* _Dataset rows_
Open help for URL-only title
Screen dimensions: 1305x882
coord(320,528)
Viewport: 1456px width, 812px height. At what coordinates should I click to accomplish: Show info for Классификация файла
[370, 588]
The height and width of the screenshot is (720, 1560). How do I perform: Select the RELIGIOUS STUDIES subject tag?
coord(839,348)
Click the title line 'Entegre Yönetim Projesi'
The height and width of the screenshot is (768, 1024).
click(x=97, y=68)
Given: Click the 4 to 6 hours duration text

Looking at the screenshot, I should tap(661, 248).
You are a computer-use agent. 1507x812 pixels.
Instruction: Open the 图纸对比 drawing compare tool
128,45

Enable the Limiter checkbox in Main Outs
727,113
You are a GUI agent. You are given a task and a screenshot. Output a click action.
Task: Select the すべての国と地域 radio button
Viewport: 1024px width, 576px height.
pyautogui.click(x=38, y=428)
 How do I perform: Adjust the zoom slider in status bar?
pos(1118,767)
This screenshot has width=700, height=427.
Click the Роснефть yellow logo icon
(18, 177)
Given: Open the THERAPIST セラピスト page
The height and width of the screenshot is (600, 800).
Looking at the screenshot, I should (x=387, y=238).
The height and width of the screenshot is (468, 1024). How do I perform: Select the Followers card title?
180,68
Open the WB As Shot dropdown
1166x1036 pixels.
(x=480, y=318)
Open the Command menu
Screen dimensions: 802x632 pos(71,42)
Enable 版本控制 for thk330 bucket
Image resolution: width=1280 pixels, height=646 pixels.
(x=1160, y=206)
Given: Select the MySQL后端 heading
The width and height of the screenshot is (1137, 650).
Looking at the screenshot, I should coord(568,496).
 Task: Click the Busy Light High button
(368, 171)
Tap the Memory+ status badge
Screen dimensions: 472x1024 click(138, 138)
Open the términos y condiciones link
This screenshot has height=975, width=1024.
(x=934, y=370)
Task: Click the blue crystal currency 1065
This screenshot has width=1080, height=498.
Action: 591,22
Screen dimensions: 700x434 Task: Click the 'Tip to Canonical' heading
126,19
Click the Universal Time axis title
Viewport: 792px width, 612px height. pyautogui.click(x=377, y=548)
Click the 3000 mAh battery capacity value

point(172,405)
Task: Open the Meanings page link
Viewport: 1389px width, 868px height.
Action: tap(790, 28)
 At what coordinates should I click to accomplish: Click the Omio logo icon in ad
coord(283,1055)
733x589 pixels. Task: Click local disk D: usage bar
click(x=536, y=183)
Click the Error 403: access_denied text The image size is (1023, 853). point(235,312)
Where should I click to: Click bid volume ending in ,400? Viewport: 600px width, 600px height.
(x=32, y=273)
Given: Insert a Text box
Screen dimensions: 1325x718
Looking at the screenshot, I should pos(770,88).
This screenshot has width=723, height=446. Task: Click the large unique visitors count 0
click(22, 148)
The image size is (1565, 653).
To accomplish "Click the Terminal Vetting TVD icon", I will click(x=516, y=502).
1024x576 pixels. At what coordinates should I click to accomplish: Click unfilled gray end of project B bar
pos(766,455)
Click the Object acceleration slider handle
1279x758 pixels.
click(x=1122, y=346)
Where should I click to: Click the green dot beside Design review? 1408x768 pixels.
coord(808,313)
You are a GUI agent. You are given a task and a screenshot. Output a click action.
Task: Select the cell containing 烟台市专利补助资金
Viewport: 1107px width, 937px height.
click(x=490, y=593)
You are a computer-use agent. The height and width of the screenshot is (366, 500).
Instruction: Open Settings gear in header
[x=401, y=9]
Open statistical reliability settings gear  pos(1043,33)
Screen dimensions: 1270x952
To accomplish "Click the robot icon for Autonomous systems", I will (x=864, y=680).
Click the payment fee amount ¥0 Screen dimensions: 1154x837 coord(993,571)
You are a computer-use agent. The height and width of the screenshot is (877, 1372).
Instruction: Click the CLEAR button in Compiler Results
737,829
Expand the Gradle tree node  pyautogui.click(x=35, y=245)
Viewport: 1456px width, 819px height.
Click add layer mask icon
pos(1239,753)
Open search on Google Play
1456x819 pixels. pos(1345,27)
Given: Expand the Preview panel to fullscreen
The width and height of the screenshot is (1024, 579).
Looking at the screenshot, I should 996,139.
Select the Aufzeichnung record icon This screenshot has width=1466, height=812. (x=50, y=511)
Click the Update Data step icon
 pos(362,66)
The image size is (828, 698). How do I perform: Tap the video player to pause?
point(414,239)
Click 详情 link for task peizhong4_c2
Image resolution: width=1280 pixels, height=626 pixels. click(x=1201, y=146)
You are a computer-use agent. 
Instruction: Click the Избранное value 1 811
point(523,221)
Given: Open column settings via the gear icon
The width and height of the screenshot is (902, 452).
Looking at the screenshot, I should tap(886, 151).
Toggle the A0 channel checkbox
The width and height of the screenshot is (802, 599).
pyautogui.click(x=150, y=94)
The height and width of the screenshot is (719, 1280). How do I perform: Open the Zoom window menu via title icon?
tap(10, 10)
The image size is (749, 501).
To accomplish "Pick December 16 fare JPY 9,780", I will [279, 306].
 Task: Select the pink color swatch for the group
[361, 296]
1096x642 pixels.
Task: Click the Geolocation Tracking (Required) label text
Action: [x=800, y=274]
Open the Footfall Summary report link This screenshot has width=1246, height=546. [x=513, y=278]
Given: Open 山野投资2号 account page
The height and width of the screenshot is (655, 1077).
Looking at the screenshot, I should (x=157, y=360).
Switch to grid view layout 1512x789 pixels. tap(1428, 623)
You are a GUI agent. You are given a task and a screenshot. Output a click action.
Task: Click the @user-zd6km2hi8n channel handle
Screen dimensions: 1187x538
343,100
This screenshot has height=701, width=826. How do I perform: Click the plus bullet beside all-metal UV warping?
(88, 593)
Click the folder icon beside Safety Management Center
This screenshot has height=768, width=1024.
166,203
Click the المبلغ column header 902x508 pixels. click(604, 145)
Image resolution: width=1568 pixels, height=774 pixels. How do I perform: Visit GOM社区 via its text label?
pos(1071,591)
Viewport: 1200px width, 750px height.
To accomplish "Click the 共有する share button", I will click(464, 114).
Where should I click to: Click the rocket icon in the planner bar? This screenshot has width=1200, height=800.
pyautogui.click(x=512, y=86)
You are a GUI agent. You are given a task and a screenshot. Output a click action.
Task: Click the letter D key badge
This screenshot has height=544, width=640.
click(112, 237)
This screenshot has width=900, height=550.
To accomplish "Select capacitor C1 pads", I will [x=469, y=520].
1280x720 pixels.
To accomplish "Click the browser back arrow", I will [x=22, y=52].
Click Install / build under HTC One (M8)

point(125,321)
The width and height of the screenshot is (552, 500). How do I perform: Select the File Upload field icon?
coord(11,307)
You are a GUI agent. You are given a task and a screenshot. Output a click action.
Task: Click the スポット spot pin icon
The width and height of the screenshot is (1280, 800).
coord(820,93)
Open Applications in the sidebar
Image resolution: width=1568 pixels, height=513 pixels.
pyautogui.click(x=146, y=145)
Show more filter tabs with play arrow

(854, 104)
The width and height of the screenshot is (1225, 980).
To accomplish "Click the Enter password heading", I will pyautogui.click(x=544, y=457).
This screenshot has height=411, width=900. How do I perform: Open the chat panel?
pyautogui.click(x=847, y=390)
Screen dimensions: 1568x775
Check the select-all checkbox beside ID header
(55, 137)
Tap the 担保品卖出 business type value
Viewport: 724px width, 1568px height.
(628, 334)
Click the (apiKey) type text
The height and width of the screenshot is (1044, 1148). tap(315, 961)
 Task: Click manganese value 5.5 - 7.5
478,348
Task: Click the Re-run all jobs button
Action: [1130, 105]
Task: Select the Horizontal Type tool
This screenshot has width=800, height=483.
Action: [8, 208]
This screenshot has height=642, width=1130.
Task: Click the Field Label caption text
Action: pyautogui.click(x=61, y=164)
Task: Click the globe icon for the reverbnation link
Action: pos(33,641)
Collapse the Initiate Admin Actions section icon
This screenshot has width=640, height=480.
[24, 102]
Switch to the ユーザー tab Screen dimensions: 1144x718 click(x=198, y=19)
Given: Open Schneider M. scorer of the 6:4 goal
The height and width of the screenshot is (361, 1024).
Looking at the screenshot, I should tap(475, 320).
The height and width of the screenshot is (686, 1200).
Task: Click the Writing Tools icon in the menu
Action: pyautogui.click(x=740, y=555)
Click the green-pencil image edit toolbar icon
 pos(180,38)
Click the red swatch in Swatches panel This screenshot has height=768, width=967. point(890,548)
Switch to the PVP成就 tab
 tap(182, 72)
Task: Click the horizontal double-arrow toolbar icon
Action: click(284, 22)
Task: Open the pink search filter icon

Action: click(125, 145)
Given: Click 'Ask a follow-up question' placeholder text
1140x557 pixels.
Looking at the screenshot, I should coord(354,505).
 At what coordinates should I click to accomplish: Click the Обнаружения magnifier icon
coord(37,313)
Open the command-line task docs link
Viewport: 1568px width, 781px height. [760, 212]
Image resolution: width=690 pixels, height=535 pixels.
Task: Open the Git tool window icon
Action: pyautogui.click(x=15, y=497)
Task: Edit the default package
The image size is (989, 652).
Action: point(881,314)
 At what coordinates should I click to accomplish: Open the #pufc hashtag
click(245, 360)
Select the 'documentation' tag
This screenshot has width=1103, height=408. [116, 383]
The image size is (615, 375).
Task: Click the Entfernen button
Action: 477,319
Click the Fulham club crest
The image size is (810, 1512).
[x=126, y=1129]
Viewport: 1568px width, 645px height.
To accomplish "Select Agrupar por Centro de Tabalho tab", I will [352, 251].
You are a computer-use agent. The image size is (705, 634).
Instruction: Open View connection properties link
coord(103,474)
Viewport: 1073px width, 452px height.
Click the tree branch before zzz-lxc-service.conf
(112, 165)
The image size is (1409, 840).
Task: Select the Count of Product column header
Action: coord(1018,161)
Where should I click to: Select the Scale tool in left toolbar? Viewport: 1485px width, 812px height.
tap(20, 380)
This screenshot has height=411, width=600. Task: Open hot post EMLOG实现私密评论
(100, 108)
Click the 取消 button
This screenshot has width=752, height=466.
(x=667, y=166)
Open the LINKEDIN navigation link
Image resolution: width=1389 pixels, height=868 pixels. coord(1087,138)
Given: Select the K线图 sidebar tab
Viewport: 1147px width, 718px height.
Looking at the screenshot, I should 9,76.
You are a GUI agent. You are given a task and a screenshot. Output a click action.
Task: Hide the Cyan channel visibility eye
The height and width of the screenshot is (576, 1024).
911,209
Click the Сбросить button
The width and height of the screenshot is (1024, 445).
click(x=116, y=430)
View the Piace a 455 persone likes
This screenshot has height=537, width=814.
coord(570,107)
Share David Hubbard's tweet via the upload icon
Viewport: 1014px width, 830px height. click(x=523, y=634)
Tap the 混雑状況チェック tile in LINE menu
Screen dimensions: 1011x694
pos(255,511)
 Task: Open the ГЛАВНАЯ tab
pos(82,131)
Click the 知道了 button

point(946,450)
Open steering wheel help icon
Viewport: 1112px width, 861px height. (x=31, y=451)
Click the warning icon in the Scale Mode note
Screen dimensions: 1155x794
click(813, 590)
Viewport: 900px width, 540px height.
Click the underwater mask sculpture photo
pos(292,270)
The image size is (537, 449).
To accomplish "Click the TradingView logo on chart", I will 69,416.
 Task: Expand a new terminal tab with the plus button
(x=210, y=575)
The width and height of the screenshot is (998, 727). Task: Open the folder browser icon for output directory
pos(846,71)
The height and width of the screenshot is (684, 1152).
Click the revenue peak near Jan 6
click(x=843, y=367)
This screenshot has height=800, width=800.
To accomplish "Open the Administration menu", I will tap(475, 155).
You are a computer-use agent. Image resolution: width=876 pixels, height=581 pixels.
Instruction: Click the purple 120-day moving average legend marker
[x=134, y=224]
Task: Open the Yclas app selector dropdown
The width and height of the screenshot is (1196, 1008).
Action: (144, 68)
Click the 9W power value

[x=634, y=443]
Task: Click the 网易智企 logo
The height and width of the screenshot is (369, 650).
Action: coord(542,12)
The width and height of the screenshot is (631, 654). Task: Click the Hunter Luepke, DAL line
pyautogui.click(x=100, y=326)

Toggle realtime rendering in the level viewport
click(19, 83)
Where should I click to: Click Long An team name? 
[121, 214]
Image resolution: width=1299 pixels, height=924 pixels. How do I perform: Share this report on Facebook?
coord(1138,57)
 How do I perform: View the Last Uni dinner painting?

* _Aim_
Rewrite the data as a Markdown table with the columns Row and Text, starting at the line containing "Task: Open the ГЛАВНАЯ tab" and ending at the last line of the data, both included. Put the row number under Row and the line under Text, leaving out blank lines.

* _Answer to the task_
| Row | Text |
|---|---|
| 1 |  Task: Open the ГЛАВНАЯ tab |
| 2 | pos(82,131) |
| 3 | Click the 知道了 button |
| 4 | point(946,450) |
| 5 | Open steering wheel help icon |
| 6 | Viewport: 1112px width, 861px height. (x=31, y=451) |
| 7 | Click the warning icon in the Scale Mode note |
| 8 | Screen dimensions: 1155x794 |
| 9 | click(813, 590) |
| 10 | Viewport: 900px width, 540px height. |
| 11 | Click the underwater mask sculpture photo |
| 12 | pos(292,270) |
| 13 | The image size is (537, 449). |
| 14 | To accomplish "Click the TradingView logo on chart", I will 69,416. |
| 15 |  Task: Expand a new terminal tab with the plus button |
| 16 | (x=210, y=575) |
| 17 | The width and height of the screenshot is (998, 727). Task: Open the folder browser icon for output directory |
| 18 | pos(846,71) |
| 19 | The height and width of the screenshot is (684, 1152). |
| 20 | Click the revenue peak near Jan 6 |
| 21 | click(x=843, y=367) |
| 22 | This screenshot has height=800, width=800. |
| 23 | To accomplish "Open the Administration menu", I will tap(475, 155). |
| 24 | You are a computer-use agent. Image resolution: width=876 pixels, height=581 pixels. |
| 25 | Instruction: Click the purple 120-day moving average legend marker |
| 26 | [x=134, y=224] |
| 27 | Task: Open the Yclas app selector dropdown |
| 28 | The width and height of the screenshot is (1196, 1008). |
| 29 | Action: (144, 68) |
| 30 | Click the 9W power value |
| 31 | [x=634, y=443] |
| 32 | Task: Click the 网易智企 logo |
| 33 | The height and width of the screenshot is (369, 650). |
| 34 | Action: coord(542,12) |
| 35 | The width and height of the screenshot is (631, 654). Task: Click the Hunter Luepke, DAL line |
| 36 | pyautogui.click(x=100, y=326) |
| 37 | Toggle realtime rendering in the level viewport |
| 38 | click(19, 83) |
| 39 | Where should I click to: Click Long An team name?  |
| 40 | [121, 214] |
| 41 | Image resolution: width=1299 pixels, height=924 pixels. How do I perform: Share this report on Facebook? |
| 42 | coord(1138,57) |
| 43 |  How do I perform: View the Last Uni dinner painting? |